Whether you’re a first-time homebuyer or looking to refinance, understanding the basics of mortgages is essential. At Invis – Canada’s Best Mortgage, we aim to simplify the process and provide you with the knowledge you need to make informed decisions. Here’s a breakdown of the key concepts you should know about mortgages in Canada.

1. What is a Mortgage?

A mortgage is a loan specifically designed to help you purchase a home, secured by the property itself. In Canada, mortgages are typically structured as 5-year terms, amortized over a 25 or a 30 year period. This means that while your mortgage contract (or term) lasts for five years, the loan is scheduled to be paid off over a longer time frame. At the end of each term, you’ll need to renew or renegotiate the mortgage until the full amount is paid off.

2. Down Payment

The down payment is the initial amount of money you pay upfront when buying a home. In Canada, a minimum of 5% of the home’s purchase price is required for properties under $500,000. For homes priced above $500,000, a 10% down payment is required for the portion above that threshold. The larger your down payment, the smaller your mortgage and monthly payments.

3. Interest Rates: Fixed vs. Variable vs. Adjustable

Interest rates determine how much you’ll pay in interest over the life of your loan. In Canada, there are three main types:

  • Fixed-Rate Mortgage: The interest rate remains constant throughout the term of the mortgage, providing stability in your monthly payments.
  • Variable-Rate Mortgage: The interest rate fluctuates with the prime rate, but your monthly payments remain constant. If rates increase, more of your payment goes toward interest, and if rates decrease, more goes toward paying down the principal.
  • Adjustable-Rate Mortgage (ARM): With this type of mortgage, both the interest rate and the monthly payments adjust in line with changes to the prime rate. As the rate increases or decreases, your payments will change to reflect the new rate, meaning your payment amounts will vary over time.

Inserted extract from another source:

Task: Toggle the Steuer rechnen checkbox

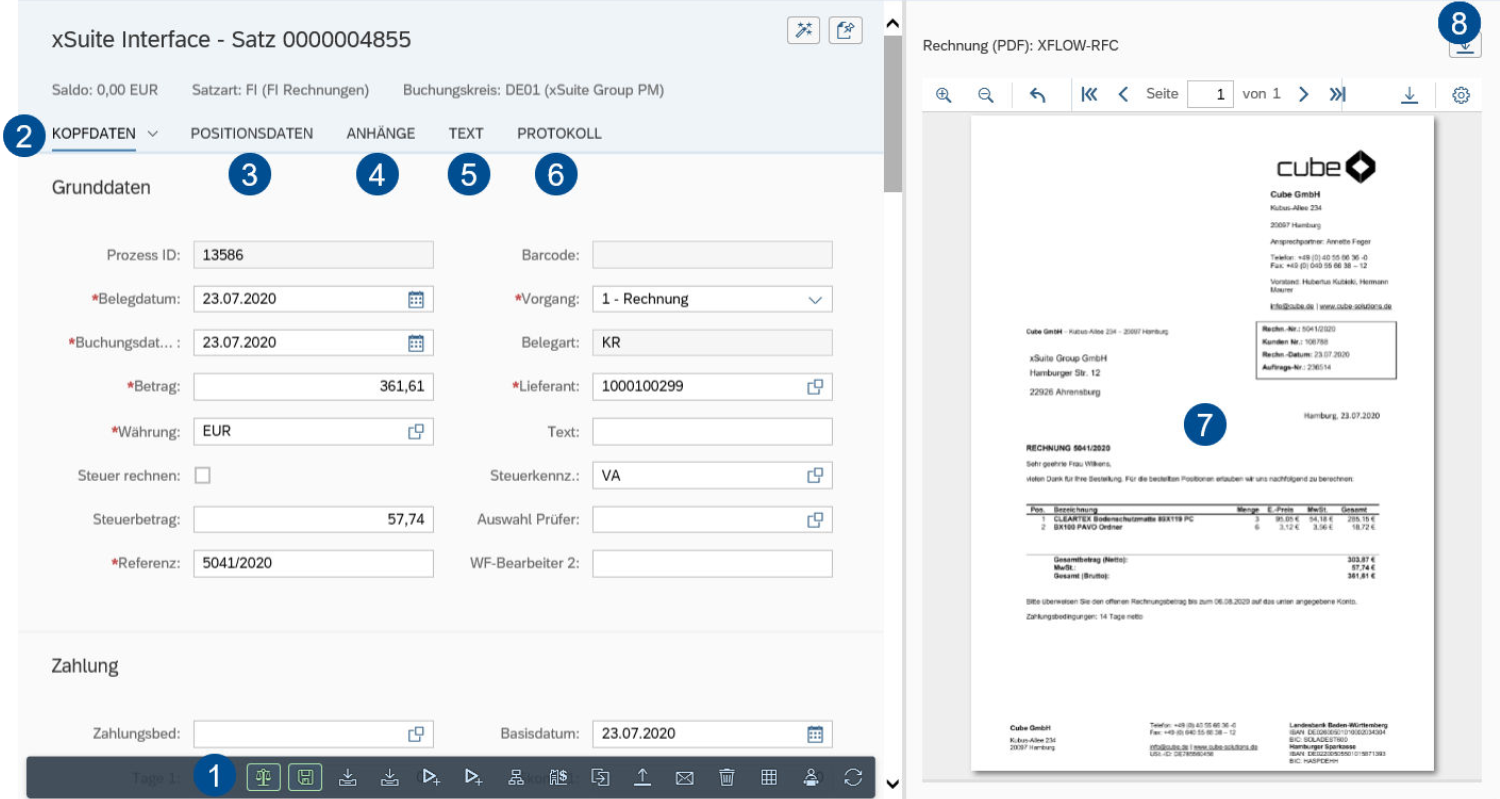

4. Mortgage Term vs. Amortization Period

  • Mortgage Term: The length of time you’re committed to a particular mortgage rate, lender, and conditions. Terms typically range from six months to five years in Canada.
  • Amortization Period: This is the total time it will take to pay off your mortgage, usually 25 to 30 years. While the amortization period determines the life of the loan, the term allows you to renegotiate your rate and conditions at its conclusion.

5. Pre-Approval

A mortgage pre-approval gives you a clear picture of how much you can afford before you start shopping for a home. It shows lenders that you’re serious, helps set your budget, and can give you an edge in a competitive housing market.

6. Closing Costs

Beyond your down payment, there are additional costs associated with purchasing a home. These may include legal fees, home inspections, property taxes, and title insurance. Typically, closing costs range can from 1.5% to 4% of the home’s purchase price in Canada, so it’s essential to budget for these expenses.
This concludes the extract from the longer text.